本願商標は、その構成別掲に示すとおり、縦長長方形を青色の濃淡の差をもって三分割してなるものであるところ、該図柄は、商品の容器等包装に普通に採択され、使用されている地模様ないし背景的図柄というべきものであって、格別に看者の注意を惹く特徴を有しないものであるから、全体として観察してみても、それ自体が単独で自他商品識別の機能を発揮し得るものとはいい難いものである。

してみれば、本願商標をその指定商品について使用しても、需要者が何人かの業務に係る商品であるかを認識することができない商標であると認められるとして、本願商標を商標法第3条第1項第6号に該当するとした原査定は、妥当であって、取り消す限りではない。

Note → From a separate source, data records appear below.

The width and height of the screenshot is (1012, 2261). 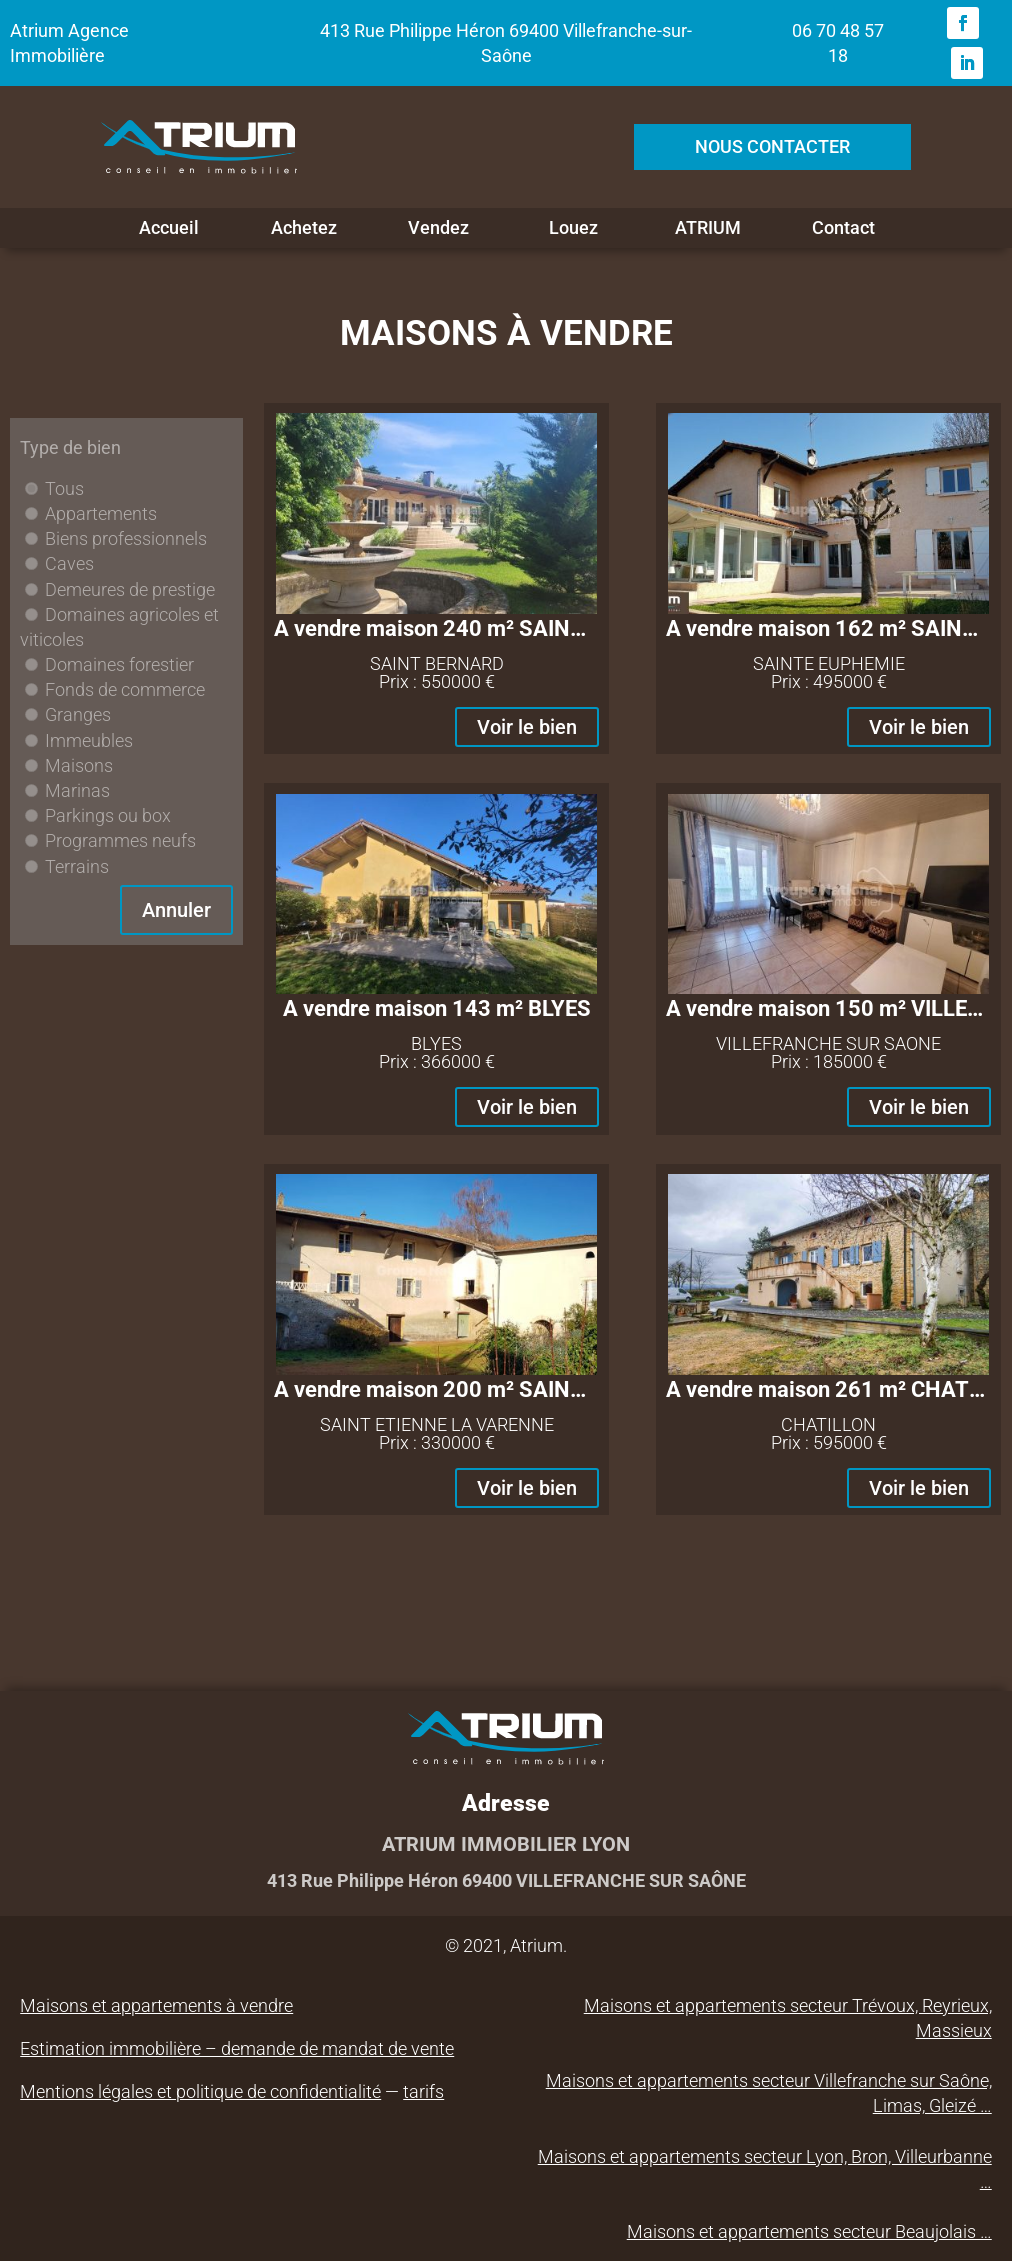 What do you see at coordinates (125, 689) in the screenshot?
I see `Fonds de commerce` at bounding box center [125, 689]. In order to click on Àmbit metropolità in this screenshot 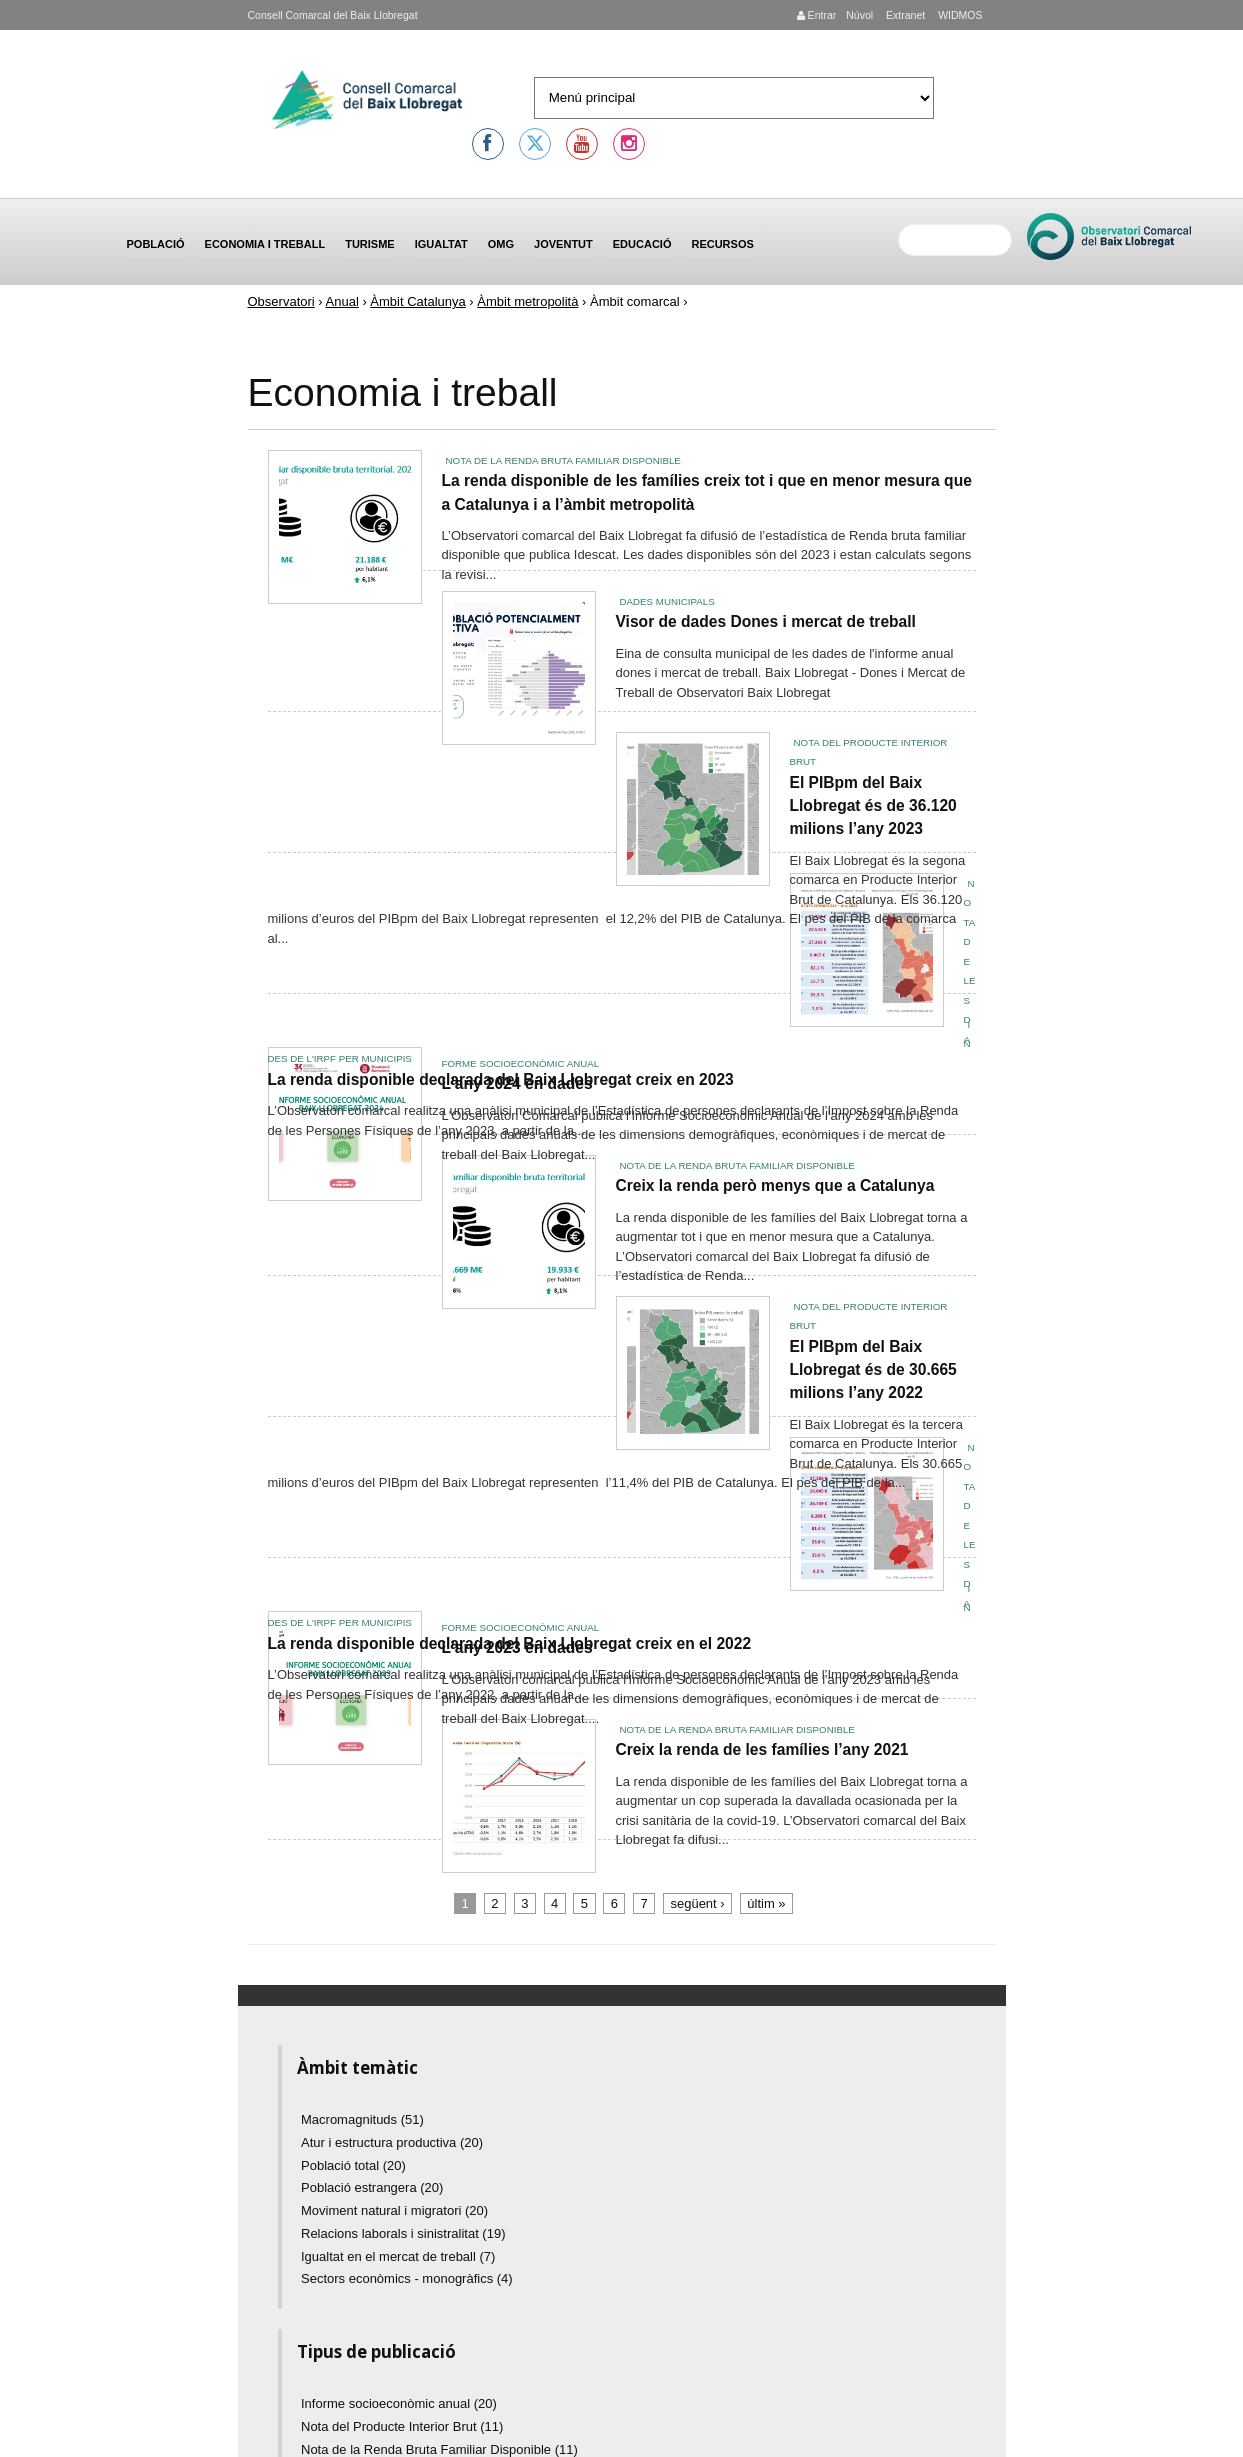, I will do `click(527, 301)`.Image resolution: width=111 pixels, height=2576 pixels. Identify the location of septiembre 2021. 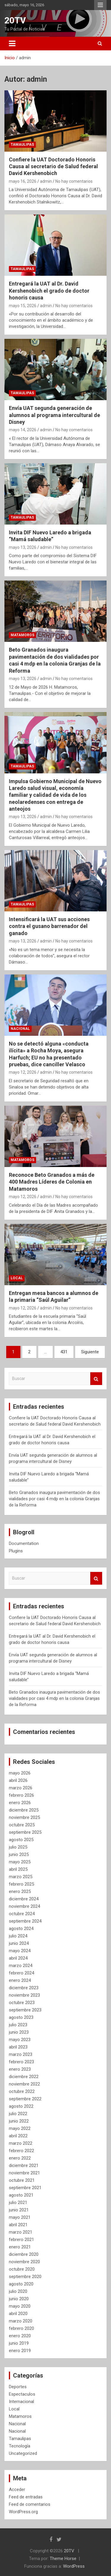
(25, 2187).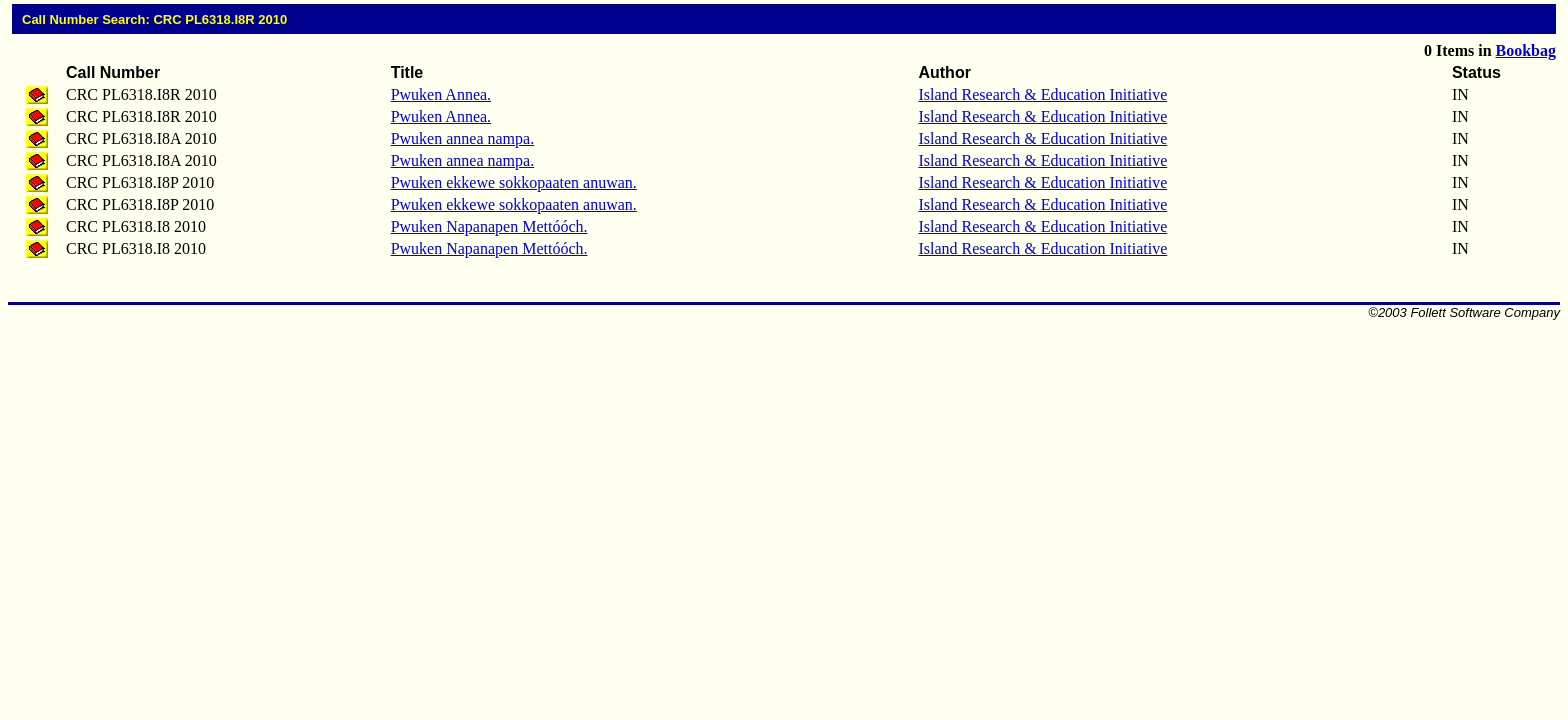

なお、請求人は、「他に類似のものを使用する者なく、本願出願人の使用する独自のデザインとして広く知られ、自他商品識別標識として機能している」旨主張するが、何らその証拠を提出していないものであり、本願商標は前記認定のとおり認識されるといえるから、請求人の主張は採用することができない。

よって、結論のとおり審決する。